Take 10 Years Off Your Image – Suggestions on how take years off your image and be perceived as more youthful in the office.


By Stephen Viscusi

How old an impression do you make when you’re interviewing? Of course, we all know that an interviewer can just count backward from the year of graduation printed on your resume. However, here is the truth: Perception is a new reality like 60 is the new 50. So you need to learn the fine art of being perceived as younger as well as looking younger. It’s more than just the way you look.

Is this fair? Is it even legal? And most importantly, should you give in to such nonsense? I’ll put it this way: If you are over 40, you need to read on.

The recession we’ve all been feeling for months is now official. So now bosses can use that magic “R” word as a blank check to fire almost anyone for any reason. And pay attention, over-40s: The wounded economy is an especially perfect opportunity for higher-ups to fire those senior workers whose high wages and big egos have outlasted their welcome.

For those who are unemployed, you must do whatever it takes to convey to hiring managers that you are employable. What does this mean? No one wants to hire someone who’s stuck in the old-fashioned way of thinking that being qualified, working hard and being loyal to a company is enough. Your Princeton degree and enviable references won’t get you far if you’re that naïve.

So back to the age thing.

While many workers have learned that good looks and a polished appearance go a long way toward success in the workplace, too many of them fail to realize that cultivating the perception of youth and a hip attitude is an equally important part of the equation. It’s no secret that we live in an age-obsessed society. Like it or not, “interviewing younger” is the new catchphrase.

“Interviewing younger” and being perceived as more youthful at the office is a vocabulary, a body language, and a look. And here’s a secret: These rules apply even more when your boss is your age or even older. It’s not like you are following these rules to impress a young person. Whatever the age of your boss or interviewer, you need to create a youthful perception of yourself. Otherwise, there’s someone else waiting in the wings with quicker computer skills and contemporary pop-culture knowledge who will be all too happy to fill your shoes.

So how do you do it?
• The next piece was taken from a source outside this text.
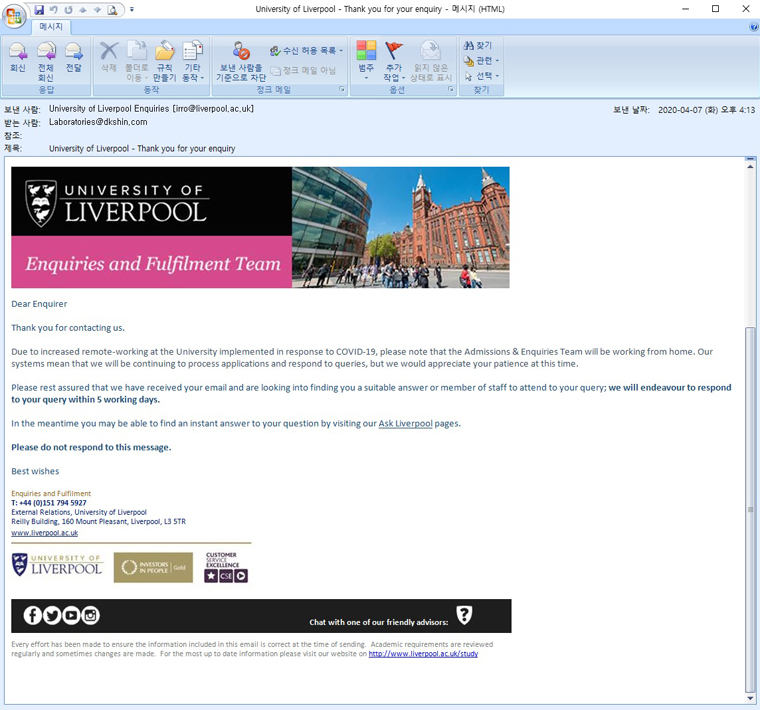
Task: Open the 수신 허용 목록 dropdown
Action: 307,50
Here are some of the secrets in my new book, “Bulletproof Your Job” (HarperCollins), use them to remind yourself how to hold onto your job while those around you are losing theirs):

Rule #1: Crest Whitestrips.
Yup, this is a shallow, cosmetic-based tip. But I get so many letters from people who just don’t understand that having coffee-stained teeth doesn’t do you any favors in the interview department. Stop rolling your eyes; go buy the strips (use the store brand for all I care – I’m not picky), and whiten those teeth. Then smile. Smiling makes you look and feel younger – not bitter, old and unemployed. I don’t care if you really are bitter, old and unemployed. It’s about perception, remember?

Rule #2: If you are over 40, I want you on Facebook today (ditto for LinkedIn).
No friends? You already have one: just Facebook me. If you don’t know how to join, let your kids show you, or even better, have a young person at work “reverse mentor” you on how it works. Let that same person help you choose your profile picture. Seriously.
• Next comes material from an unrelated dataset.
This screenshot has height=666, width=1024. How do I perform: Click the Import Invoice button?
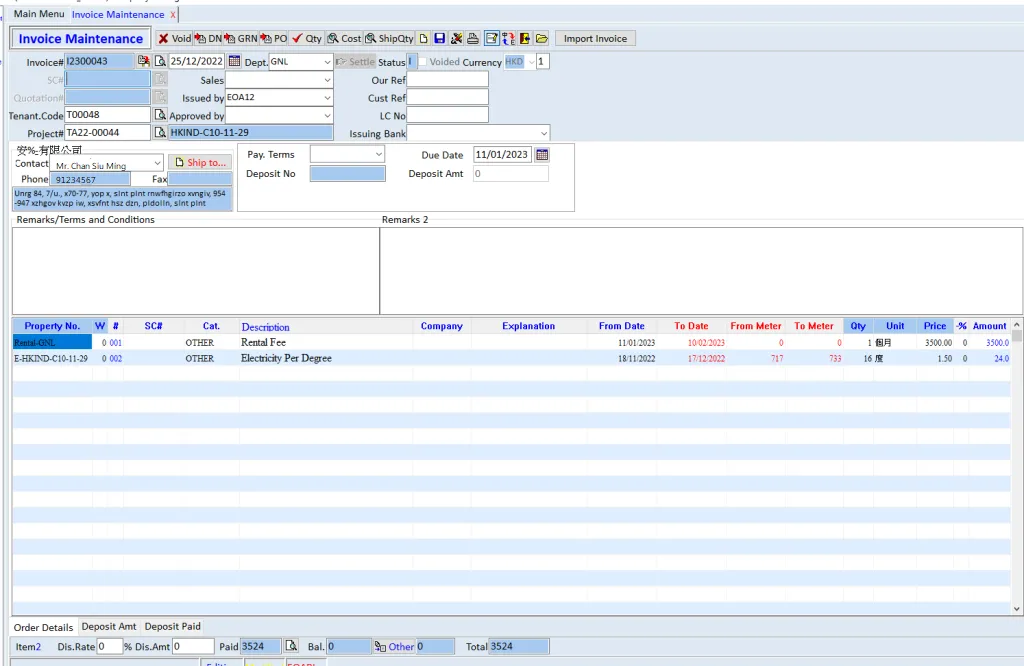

Rule #3: Know about and frequently use Google and Wikipedia.
Bookmark them on your computer, and set one as your homepage.

Rule #4: Watch an episode of “Family Guy.”
Discuss. Repeat.

Rule #5: Peruse your local Apple store.
At least learn the difference between an iPod Classic, iPod Touch and iPod Nano and you’re on your way. And buy a set of those identifiable white headphones to keep around, even if you don’t have the iPod to go with them. It’s all about perception.

Rule #6: Do not disclose your SAT scores.
If for some ungodly reason you still remember your SAT scores, keep them to yourself. Not only does no one care, but the scoring isn’t even the same anymore, and you’ll just wind up aging yourself.

Rule #7: Don’t talk about how you’re so addicted to Starbucks.
Or Coffee Bean, or whatever your coffee place of choice is. It seems like this would make you appear younger, but it won’t. Starbucks screams “unemployed loser.” Besides, you should never walk into an interview with a coffee cup, especially since you just whitened those teeth.

Rule #8: Pick up a copy of “Entertainment Weekly” before an interview.
But for God’s sake, don’t take it in with you and don’t let anyone see you reading it. That said, nothing gets you more up to date on the youthful world of pop culture like an issue of EW.

Rule #9: Learn how to text.

Rule #10: Lose the paper.
Young people get their news online – they don’t read newspapers. So don’t carry one into an interview with you or be seen reading it at the office like someone’s mom or dad.

Rule #11: Brush up on sports.
This is easy; you can still get away with talking about Michael Phelps and get credit for this one. Bonus points for knowing who’s in the NCAA tournament.

Rule #12: Make eye contact.
Eye contact is so critical to being perceived as young; don’t be afraid to use it.

Rule #13: Rarely refer to your children.
Never refer to your grandchildren and never ever your great-grandchildren.

Rule #14: Go to the gym.
Or at least say that you do.

Rule #15: Never talk about the ’80s or ’90s.
Never use words from “your day.” Nothing at work is groovy, dy-no-mite, or tubular. Ever.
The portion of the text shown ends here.